◆ Source material ◆

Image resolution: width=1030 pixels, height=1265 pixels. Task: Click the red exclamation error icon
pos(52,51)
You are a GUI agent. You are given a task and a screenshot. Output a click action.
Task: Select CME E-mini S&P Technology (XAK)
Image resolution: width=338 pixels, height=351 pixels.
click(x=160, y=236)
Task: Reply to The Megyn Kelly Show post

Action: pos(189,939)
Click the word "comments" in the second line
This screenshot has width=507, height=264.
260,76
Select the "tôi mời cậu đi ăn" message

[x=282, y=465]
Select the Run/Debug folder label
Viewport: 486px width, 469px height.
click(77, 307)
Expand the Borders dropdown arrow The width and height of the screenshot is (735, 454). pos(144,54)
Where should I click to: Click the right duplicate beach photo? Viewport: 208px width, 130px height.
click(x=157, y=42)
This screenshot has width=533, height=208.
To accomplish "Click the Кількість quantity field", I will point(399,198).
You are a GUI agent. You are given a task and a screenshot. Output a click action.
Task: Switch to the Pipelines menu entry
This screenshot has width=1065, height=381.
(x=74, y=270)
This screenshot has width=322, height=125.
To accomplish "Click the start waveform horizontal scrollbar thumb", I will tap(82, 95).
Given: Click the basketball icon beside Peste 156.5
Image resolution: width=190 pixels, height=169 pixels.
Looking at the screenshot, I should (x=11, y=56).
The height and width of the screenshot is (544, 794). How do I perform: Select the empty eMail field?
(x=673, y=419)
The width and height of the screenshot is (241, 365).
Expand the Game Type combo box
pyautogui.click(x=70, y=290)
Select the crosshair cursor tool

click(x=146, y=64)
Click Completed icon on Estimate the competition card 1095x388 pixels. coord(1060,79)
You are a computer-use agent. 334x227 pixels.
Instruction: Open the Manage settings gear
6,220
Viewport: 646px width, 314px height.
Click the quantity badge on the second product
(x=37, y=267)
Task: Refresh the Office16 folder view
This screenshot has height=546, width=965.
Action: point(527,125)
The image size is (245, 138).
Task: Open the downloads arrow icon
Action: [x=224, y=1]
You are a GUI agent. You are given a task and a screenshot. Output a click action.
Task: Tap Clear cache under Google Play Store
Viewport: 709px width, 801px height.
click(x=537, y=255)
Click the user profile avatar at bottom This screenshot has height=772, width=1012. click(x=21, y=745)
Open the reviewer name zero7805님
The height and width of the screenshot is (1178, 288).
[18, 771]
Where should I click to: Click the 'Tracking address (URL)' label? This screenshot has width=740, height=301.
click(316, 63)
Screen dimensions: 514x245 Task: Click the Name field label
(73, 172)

◆ Required action ◆
Write the entries out again exactly.

◆ Written solution ◆
Image resolution: width=1030 pixels, height=1265 pixels. Task: Click the red exclamation error icon
pos(52,51)
You are a GUI agent. You are given a task and a screenshot. Output a click action.
Task: Select CME E-mini S&P Technology (XAK)
Image resolution: width=338 pixels, height=351 pixels.
click(x=160, y=236)
Task: Reply to The Megyn Kelly Show post

Action: pos(189,939)
Click the word "comments" in the second line
This screenshot has width=507, height=264.
260,76
Select the "tôi mời cậu đi ăn" message

[x=282, y=465]
Select the Run/Debug folder label
Viewport: 486px width, 469px height.
click(77, 307)
Expand the Borders dropdown arrow The width and height of the screenshot is (735, 454). pos(144,54)
Where should I click to: Click the right duplicate beach photo? Viewport: 208px width, 130px height.
click(x=157, y=42)
This screenshot has width=533, height=208.
To accomplish "Click the Кількість quantity field", I will point(399,198).
You are a GUI agent. You are given a task and a screenshot. Output a click action.
Task: Switch to the Pipelines menu entry
This screenshot has width=1065, height=381.
(x=74, y=270)
This screenshot has width=322, height=125.
To accomplish "Click the start waveform horizontal scrollbar thumb", I will tap(82, 95).
Given: Click the basketball icon beside Peste 156.5
Image resolution: width=190 pixels, height=169 pixels.
Looking at the screenshot, I should (x=11, y=56).
The height and width of the screenshot is (544, 794). How do I perform: Select the empty eMail field?
(x=673, y=419)
The width and height of the screenshot is (241, 365).
Expand the Game Type combo box
pyautogui.click(x=70, y=290)
Select the crosshair cursor tool

click(x=146, y=64)
Click Completed icon on Estimate the competition card 1095x388 pixels. coord(1060,79)
You are a computer-use agent. 334x227 pixels.
Instruction: Open the Manage settings gear
6,220
Viewport: 646px width, 314px height.
Click the quantity badge on the second product
(x=37, y=267)
Task: Refresh the Office16 folder view
This screenshot has height=546, width=965.
Action: point(527,125)
The image size is (245, 138).
Task: Open the downloads arrow icon
Action: [x=224, y=1]
You are a GUI agent. You are given a task and a screenshot. Output a click action.
Task: Tap Clear cache under Google Play Store
Viewport: 709px width, 801px height.
click(x=537, y=255)
Click the user profile avatar at bottom This screenshot has height=772, width=1012. click(x=21, y=745)
Open the reviewer name zero7805님
The height and width of the screenshot is (1178, 288).
[18, 771]
Where should I click to: Click the 'Tracking address (URL)' label? This screenshot has width=740, height=301.
click(316, 63)
Screen dimensions: 514x245 Task: Click the Name field label
(73, 172)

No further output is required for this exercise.